Slowing GDP Growth Signals the Need for Economic Diversification
Mugoša, Photo: Luka Zeković
The deceleration of GDP growth signals a pressing need for economic diversification and enhanced competitiveness, stated Boris Mugoša, head of the Social Democrats (SD) parliamentary group and representative of the European Union.
“Examining the GDP growth over the last four quarters, calculations indicate that last year’s growth was approximately three percent, whereas the government had projected it at 3.8 percent. If these figures hold, it will mark the lowest annual GDP growth in eight years, excluding 2020 owing to the pandemic,” Mugoša explained.
He noted that last year experienced the lowest import-export coverage in 15 years, standing at only 15.1 percent, alongside the largest foreign trade deficit during the period, estimated at around EUR 3.5 billion.

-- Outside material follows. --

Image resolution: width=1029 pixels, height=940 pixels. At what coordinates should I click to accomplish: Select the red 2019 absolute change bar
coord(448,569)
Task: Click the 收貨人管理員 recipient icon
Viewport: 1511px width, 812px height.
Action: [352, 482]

Mugoša remarked that in recent years, investment activity has been on a downward trend, indicating that the proportion of gross investment in fixed assets relative to GDP is diminishing.
“This underscores the urgent necessity for systemic or structural reforms pertaining to the Montenegrin economy,” he emphasized.

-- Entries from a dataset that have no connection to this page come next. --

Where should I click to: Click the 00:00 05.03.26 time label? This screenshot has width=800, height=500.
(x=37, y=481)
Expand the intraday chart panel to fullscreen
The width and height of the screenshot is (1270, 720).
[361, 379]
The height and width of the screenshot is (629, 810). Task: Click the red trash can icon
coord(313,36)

According to the Fiscal Strategy, Mugoša added, Montenegrin GDP is projected to grow at an average rate of 3.7 percent over the next three years, despite forecasts from relevant international institutions suggesting a slower growth rate.
“To achieve a GDP level comparable to the current average of EU countries by 2050, our GDP would realistically need to grow by roughly six percent on average annually, according to various projections,” said Mugoša.
He further noted that it is also reasonable to expect that the GDP of EU countries will continue to grow during this period.
“This implies that we may not reach the same level, but we would certainly be closer than where we stand today,” Mugoša concluded.